* Task goal
Copy each line, word for word, from the one with "The width and" through the final line of the listing, but skip the pictures.

* Input
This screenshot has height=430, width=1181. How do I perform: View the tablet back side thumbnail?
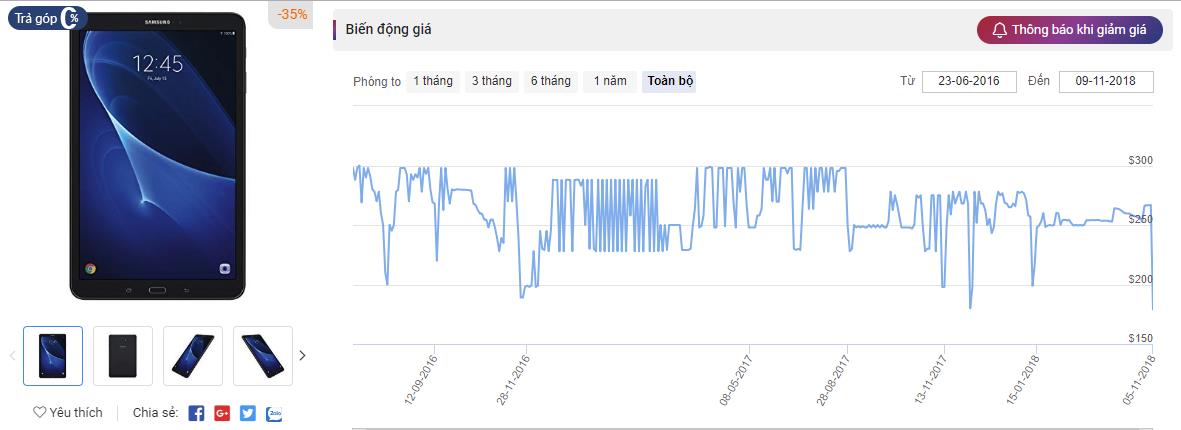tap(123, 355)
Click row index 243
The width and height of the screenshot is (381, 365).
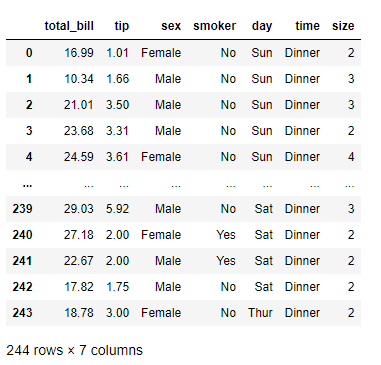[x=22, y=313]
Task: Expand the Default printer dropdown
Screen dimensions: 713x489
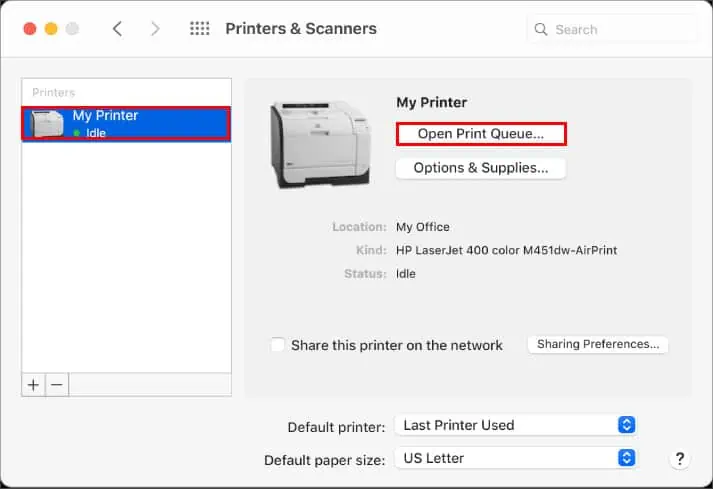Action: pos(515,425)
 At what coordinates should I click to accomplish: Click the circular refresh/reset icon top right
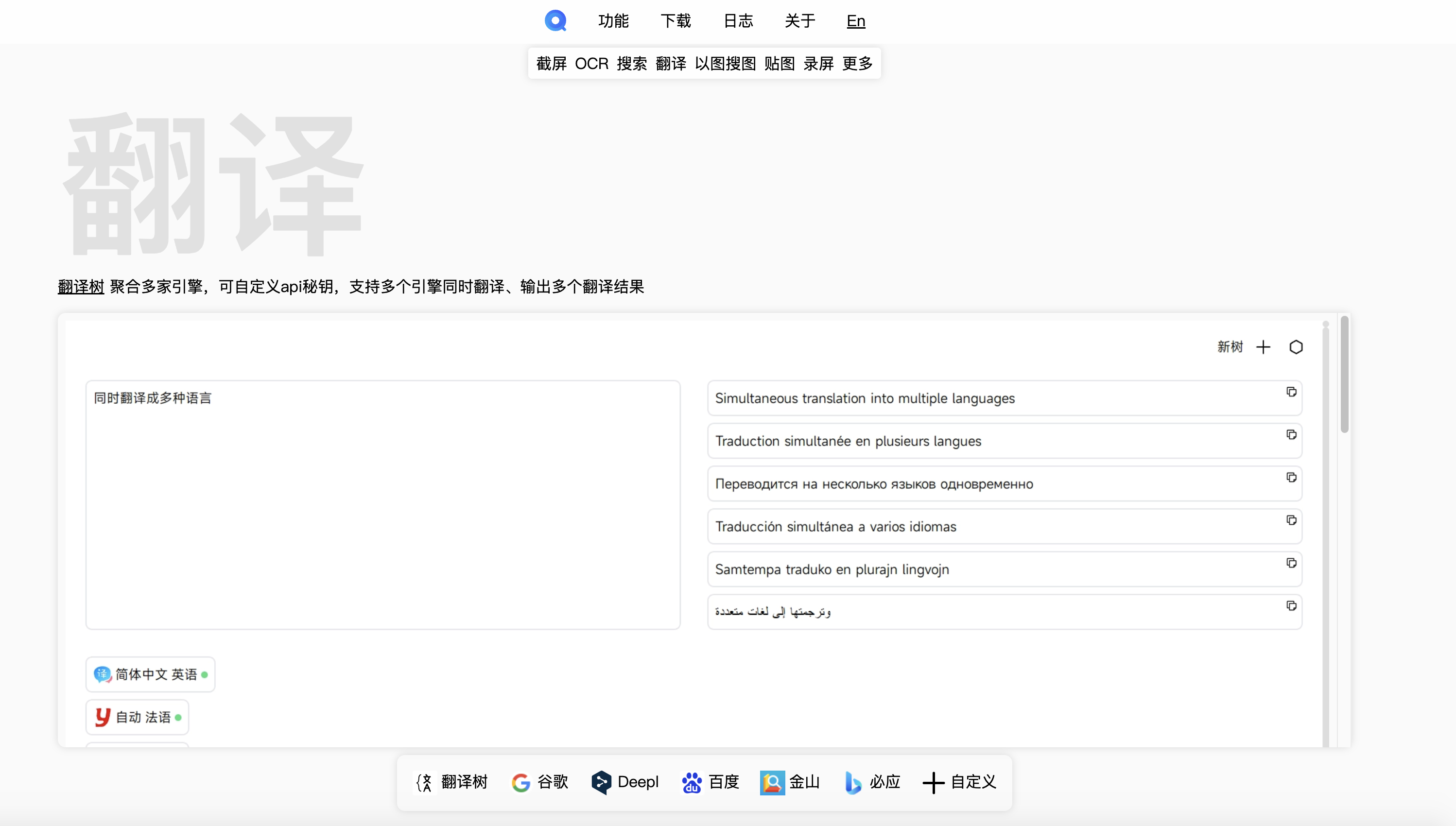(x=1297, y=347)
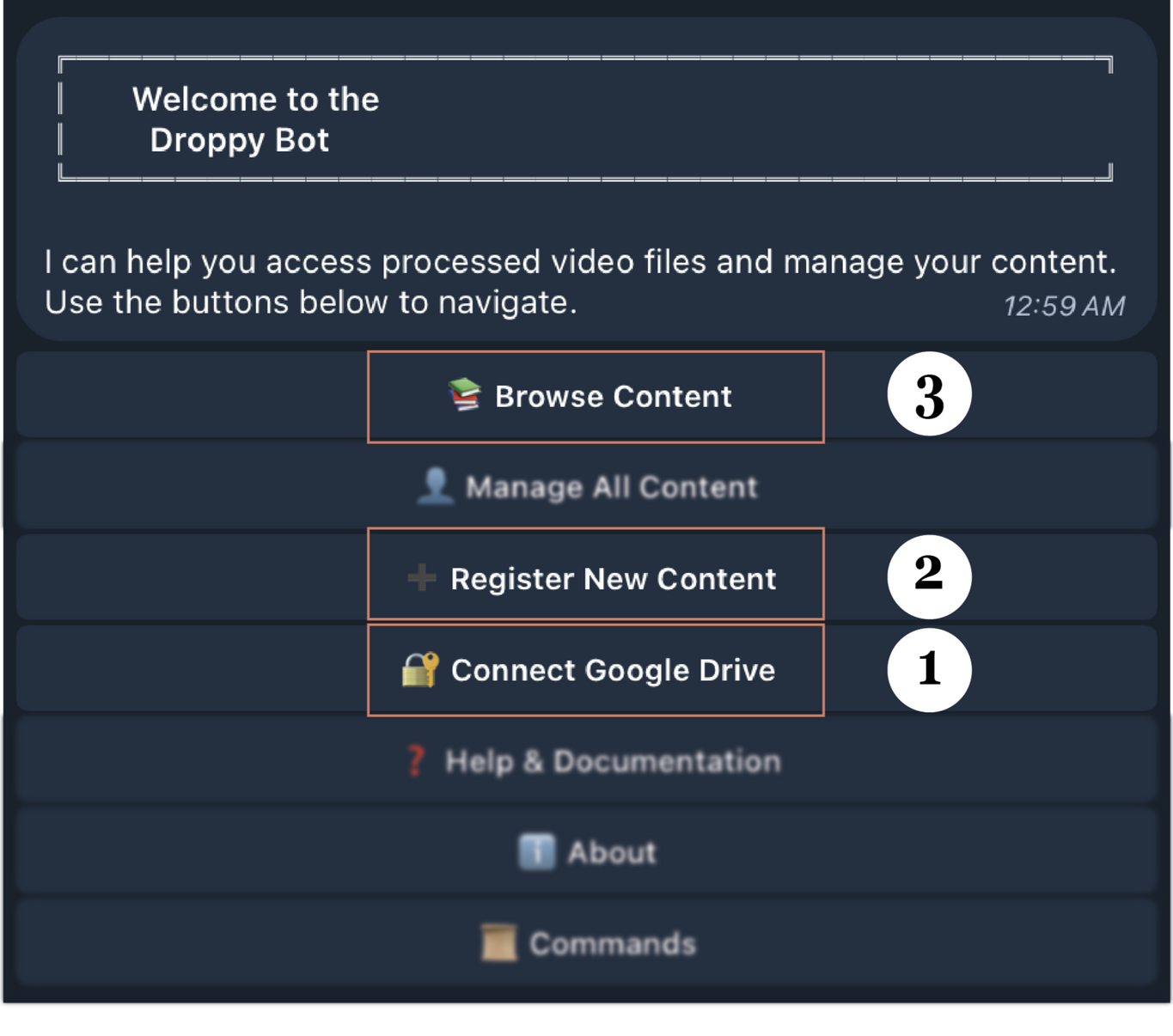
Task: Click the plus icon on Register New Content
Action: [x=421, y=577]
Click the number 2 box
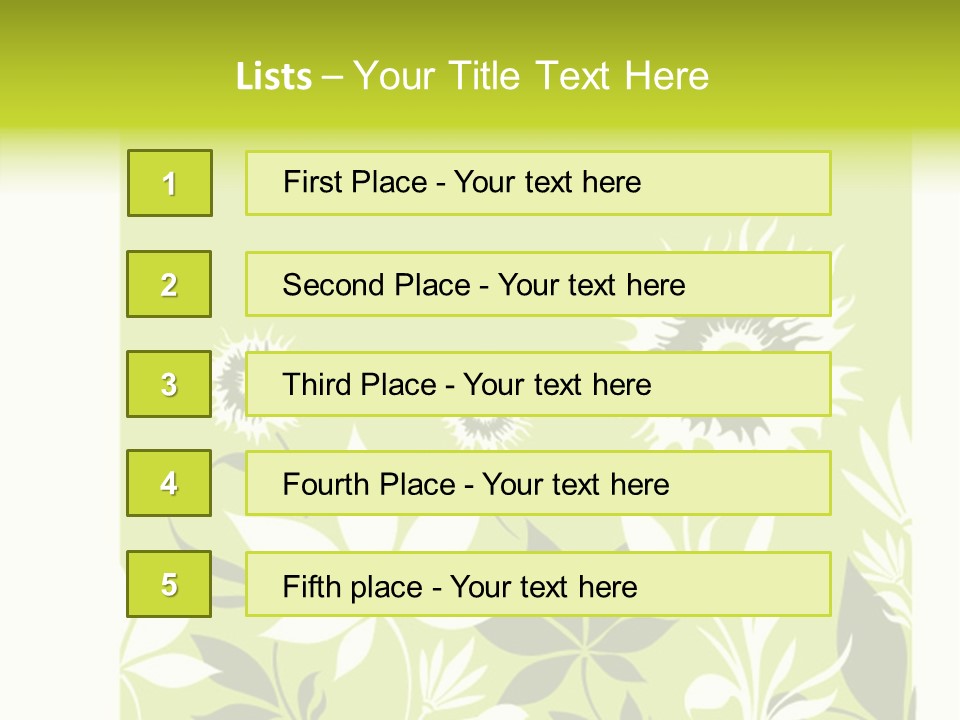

* Task answer
The width and height of the screenshot is (381, 365).
[x=22, y=313]
Task: Expand the Default printer dropdown
Screen dimensions: 713x489
Action: pos(515,425)
 At what coordinates should I click to accomplish: Click the circular refresh/reset icon top right
(x=1297, y=347)
Task: Click the plus icon on Register New Content
Action: [x=421, y=577]
Click the number 2 box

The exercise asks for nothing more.